Finland joins NATO in move Moscow says increases risks of wider conflict
Finland has become the 31st member of Nato after its foreign minister, Pekka Haavisto, signed an accession document and handed it to the US secretary of state, Antony Blinken, at a ceremony in Brussels.
- Sergei Shoigu, Russia’s defence minister, said the accession of Finland increased the risks of wider conflict.
- A Ukrainian soldier pleaded “partly guilty” on Tuesday at Russia’s first trial for war crimes in connection with its military campaign in Ukraine.
- Russian investigators formally charged Darya Trepova, a 26-year-old woman, with terrorism offences over the killing of the pro-war military blogger Vladlen Tatarsky in a bomb blast in St Petersburg.
- Alexander Lukashenko, the leader of Belarus, will travel to Moscow on Wednesday for two days of talks with the Russian president, Vladimir Putin, the Kremlin has said.
- Lithuania’s parliament decided on Tuesday to ban Russian nationals from purchasing real estate in the Baltic country, citing risks to national security.
- Polish farmers are threatening to derail a visit to Warsaw by Ukraine’s president, Volodymyr Zelenskiy, over claims that Ukrainian grain is flooding their market, in a move that would provide Russia with valuable evidence of a crack in western solidarity.
- Russia’s state-owned Tass news agency has reported that the number of people injured in the St Petersburg cafe explosion that killed the prominent military blogger Vladlen Tatarsky has risen to 40.
Reuters reporters have spoken to Finns living close to the Russian border about their thoughts of Finland’s new Nato membership. Below you can read an excerpt of their reports.
“I feel it’s a good thing that Finland is joining Nato. We have been here next to Russia for ages,” said Outi Lehtimaki, 59, a designer in Helsinki. “My father was in the war with the Russians so this is like a personal thing to me.”
Senja Veihlanen, a 25-year-old baker said: “In some ways I think it will make Finland a safer place but then again we don’t know what Russia will do. It’s a big question for me.”

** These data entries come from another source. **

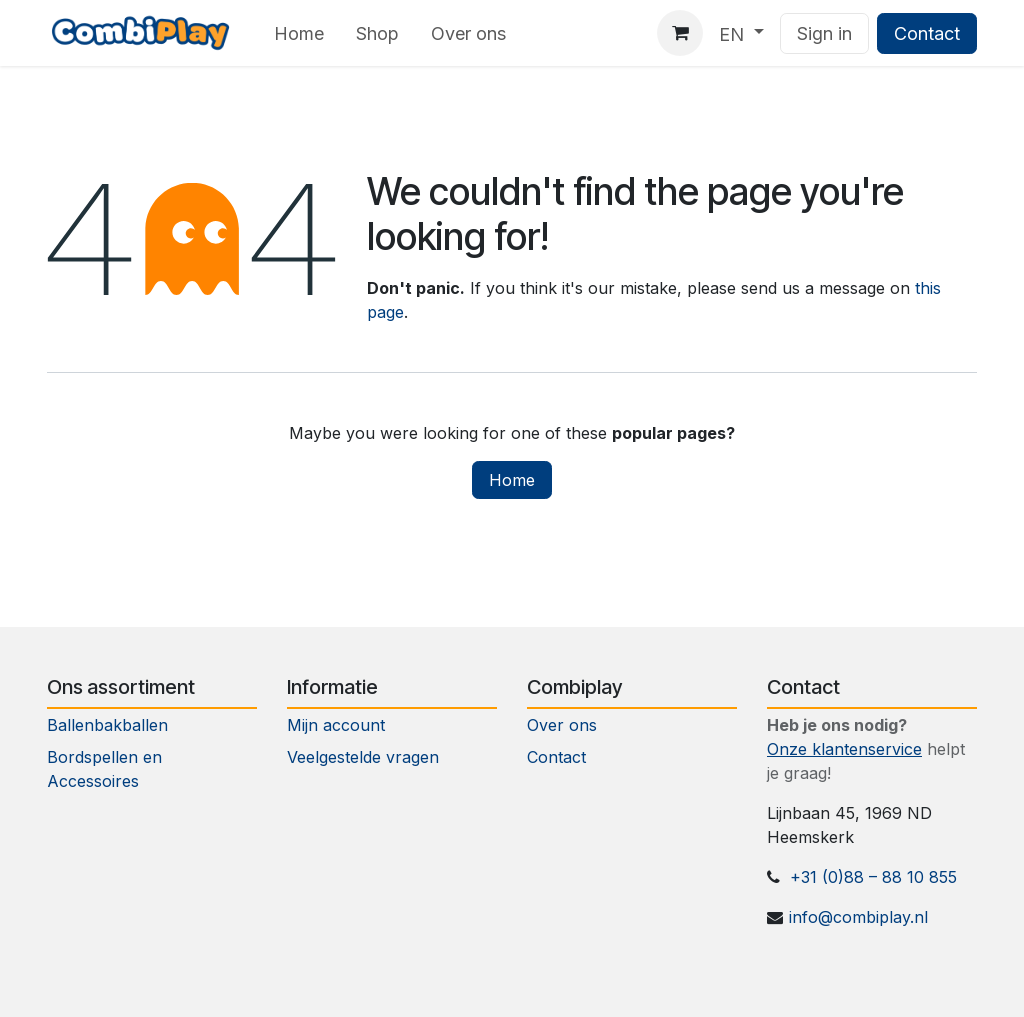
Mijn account (336, 725)
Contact (927, 33)
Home (512, 480)
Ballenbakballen (107, 725)
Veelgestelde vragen (363, 757)
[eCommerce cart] (680, 33)
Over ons (562, 725)
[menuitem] (299, 33)
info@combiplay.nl (858, 917)
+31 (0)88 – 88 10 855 (873, 877)
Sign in (824, 33)
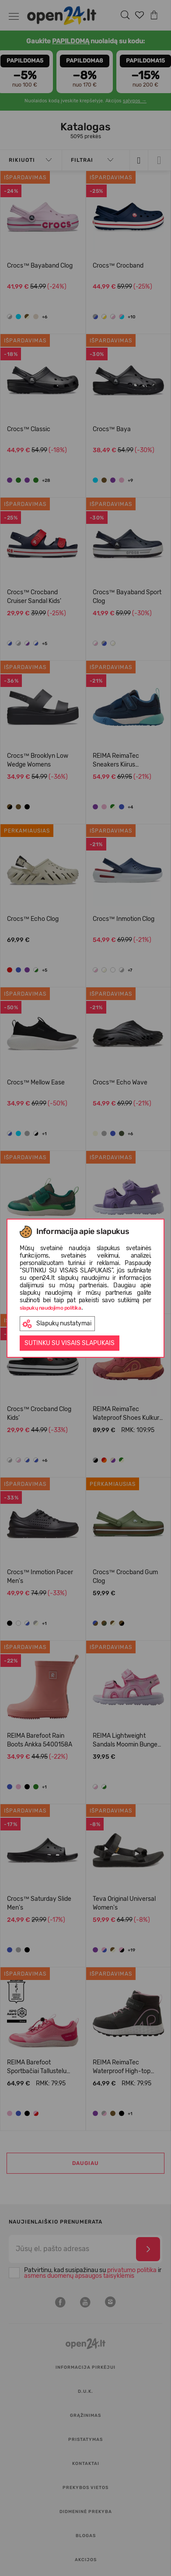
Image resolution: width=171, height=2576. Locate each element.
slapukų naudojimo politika (50, 1308)
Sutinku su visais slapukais (69, 1343)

In Virolahti, near the Russian border due east of Helsinki, retired Finnish combat engineer Ilkka Lansivaara had hung his own Nato flag from the side of his house.
“It’s a special day for Finland,” said Lansivaara, 70, a former soldier whose father was an air force pilot during the second world war. “Now we have power also behind us, not just our own forces,” he added.
Matti Seppala, 78, a retired warehouse worker who grew up near the border said joining would bolster Finland’s security even if he was not scared of Russian “sabre rattling”.
“I supported joining, you never know with the big brother, what they will do,” he said.
In Vaalimaa, once a busy crossing point for Finns and Russians almost midway between Helsinki and St Petersburg, border guard Markus Haapasaari watched the now just slow trickle of traffic. Finland’s new status hadn’t sunk in for him yet, he said.
The Ukraine invasion, which Moscow calls a “special military operation”, has led both Finland and Sweden to abandon decades of military non-alignment and seek safety in the Nato camp.
The accession of Finland with its 1,300-km (810-mile) border with Russia roughly doubles Nato’s land frontier facing Moscow at a time when east-west relations have hit their lowest point in decades.
Across the border in St Petersburg, a Russian resident of the city who gave his name only as Nikolai said, “Finland is making problems for itself by joining (Nato) … we used to consider it a brotherly country of the capitalist world, the closest to us in spirit, in relations, in mutually-beneficial economic relations. But now we will consider it as a state that is unfriendly to us.”
Ruled by czarist Russia for more than a century, Finland gained independence in 1917. It then desperately fended off a Soviet invasion in 1939 and for a time sided with Nazi Germany in a bid to win back lost territory.
As the war ended with allied victory, Finland found itself compelled to spend decades maintaining friendly and accommodating relations with its eastern neighbour and treading a sometimes precarious path of neutrality through the cold war.
Memories of Finland’s close relations with Moscow to preserve independence – a tactic known as “Finlandisation” – run deep for many Finns.